5. You know that washing the dishes is good and all but if you don't wipe the sink off and wring out the sponge then you didn't do it right.
6. You can't eat the meal you cooked until the mess you made is cleaned up first, and after the meal, you go right back to cleaning.
7. Wet towels that are left balled up on the floor might as well be a knife in your heart.
8. You close the shower curtain to avoid mold.
9. There's a thing for dirty clothes called a hamper, and you know it isn't the floor.
10. You don't leave dirty dishes in your room because you value your safe space.
11. Additionally, you would never leave half-eaten food in your room because that's just sinful.
12. When people casually ask you what's on the agenda, you actually have a written agenda.
13. You've created a specific way to organize your books and any other way is just wrong.
14. When people pick your belongings up and put them down at the wrong angle they might as well just throw it on the floor.

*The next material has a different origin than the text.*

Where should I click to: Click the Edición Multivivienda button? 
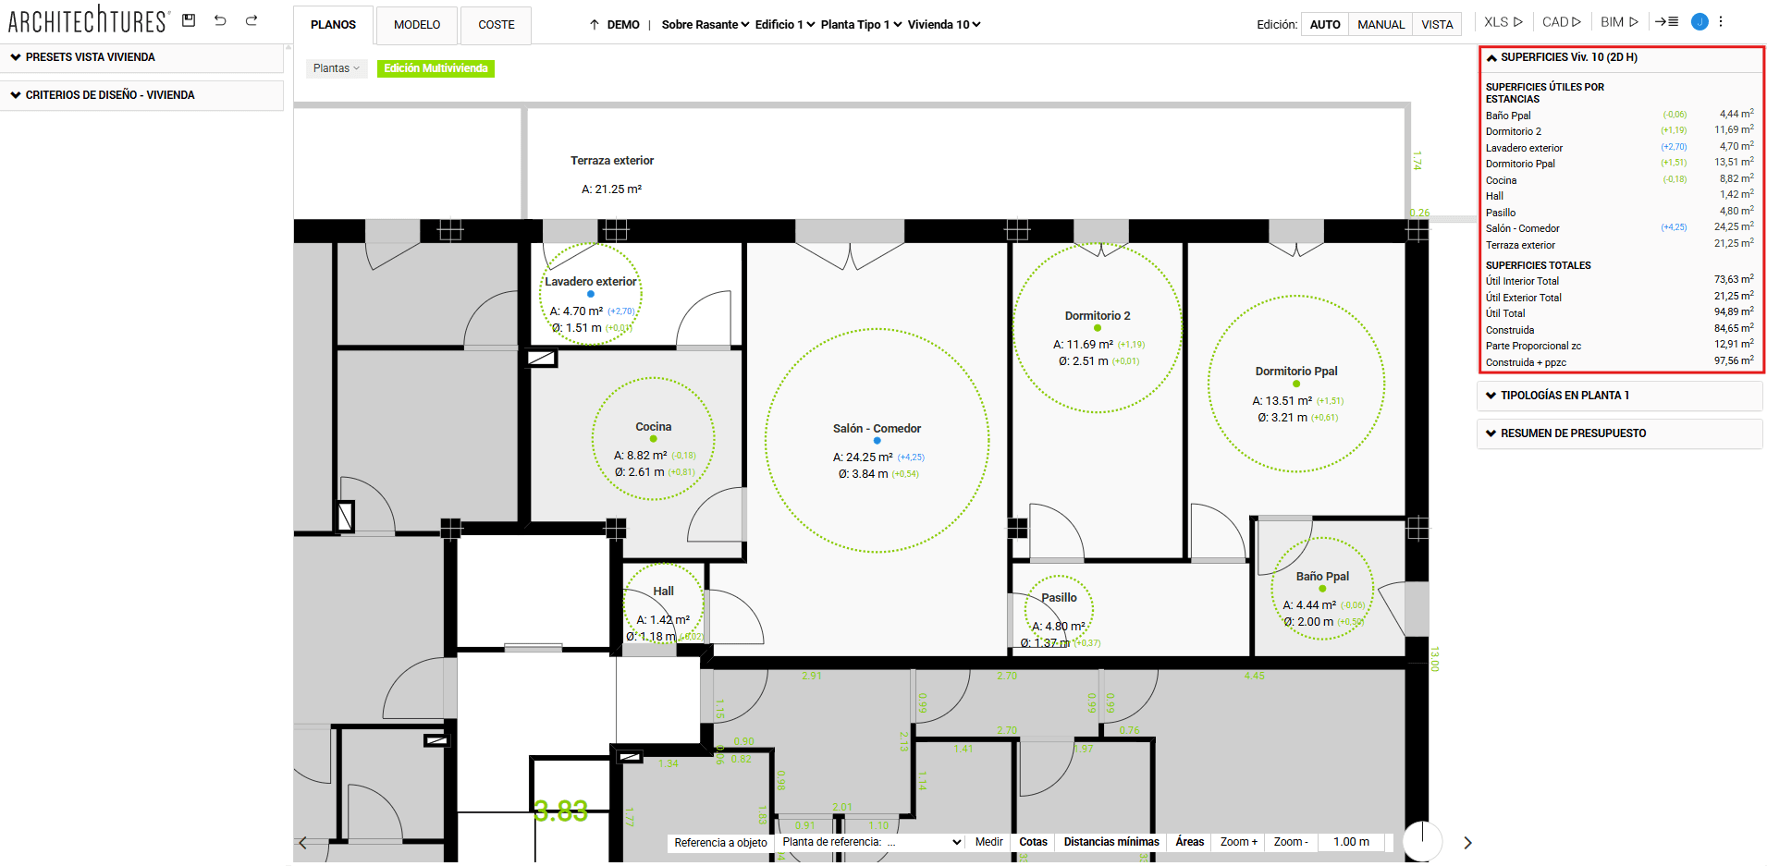(436, 67)
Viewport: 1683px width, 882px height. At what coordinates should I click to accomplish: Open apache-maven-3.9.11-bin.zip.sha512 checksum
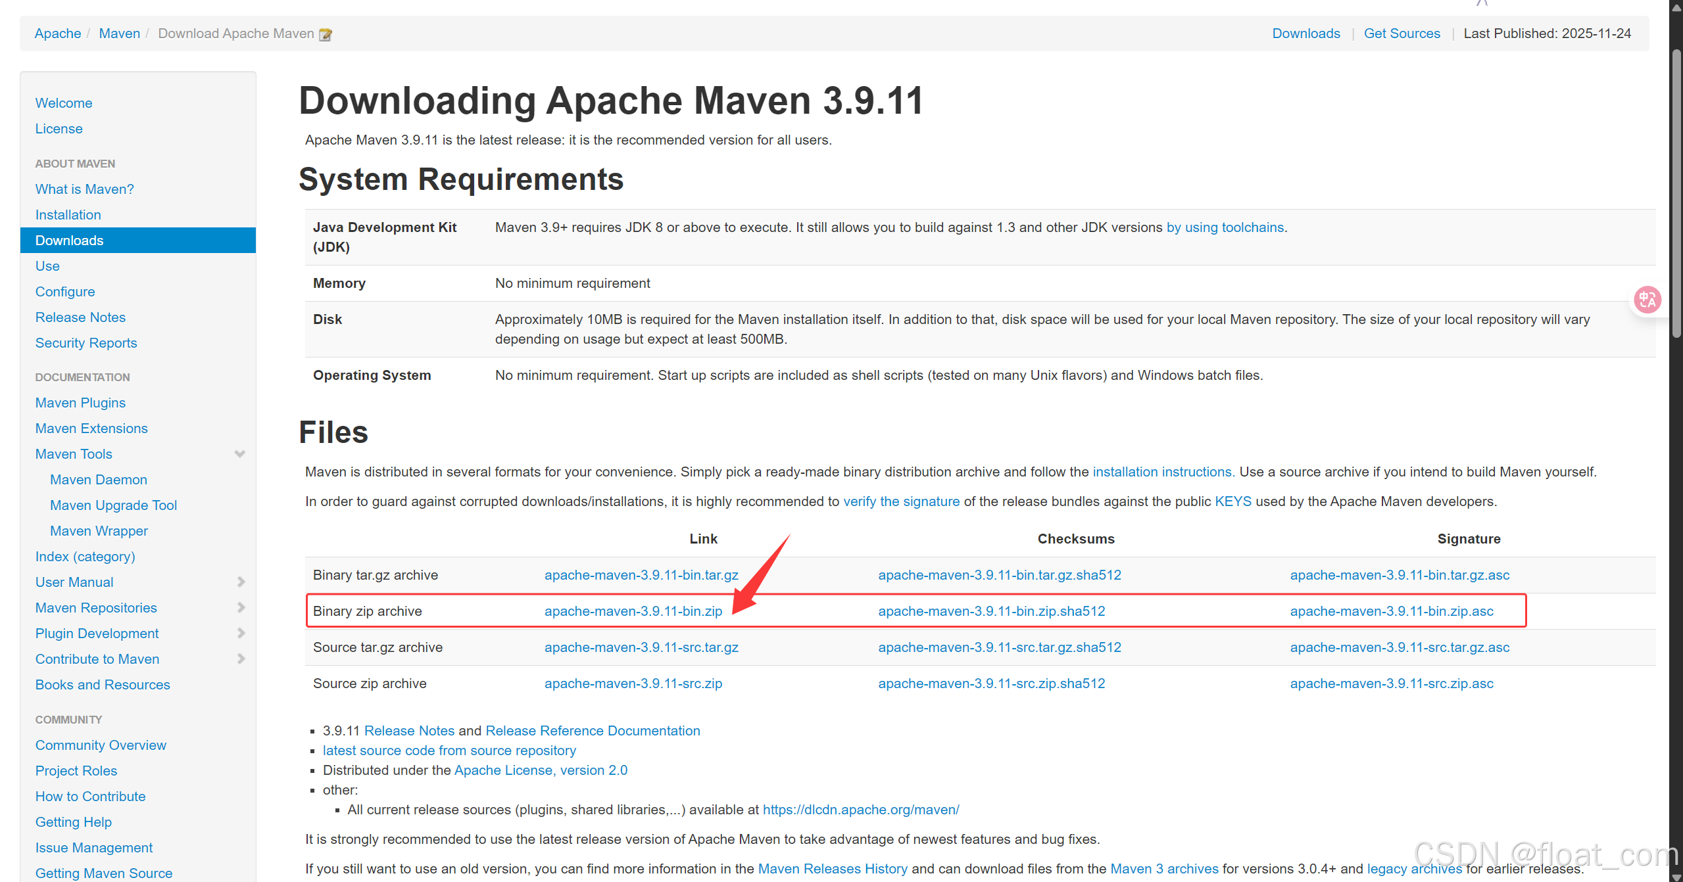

15. If someone makes the bed for you, you're definitely grateful, but you're going to remake it once they leave the room.
16. The moment someone tells you they haven't washed their sheets in a while you make a mental note never to lay on their bed.
17. You have hand sanitizer in your room, purse, backpack, car, boot, best friend's bag (you put it in their secretly), work desk, etc.
18. You squeeze the toothpaste from the bottom of the tube because you care about dental hygiene.
19. The moment you find a dried up toothpaste worm waiting on you like an ax murderer in a closet you're ready to start a full-on investigation to find out who would disrespect you like this.
20. You can't remember sitting directly on a public toilet seat in your adult lifetime.
21. It ticks you off when people leave the couch without reorganizing the cushions and pillows like the couch ever did something that rude to them.
22. You have a special hatred ingrained into your soul when people put a jug with half an inch of milk in the fridge like anyone was craving exactly no more than half an inch of milk.
23. You've left passive aggressive notes asking people to avoid making a mess.
24. A party is not a party until you've spent half of it picking up after people and stressing out about anyone spilling drinks.
25. When people don't eat with a plate a spill crumbs everywhere, you know it's because they hate you.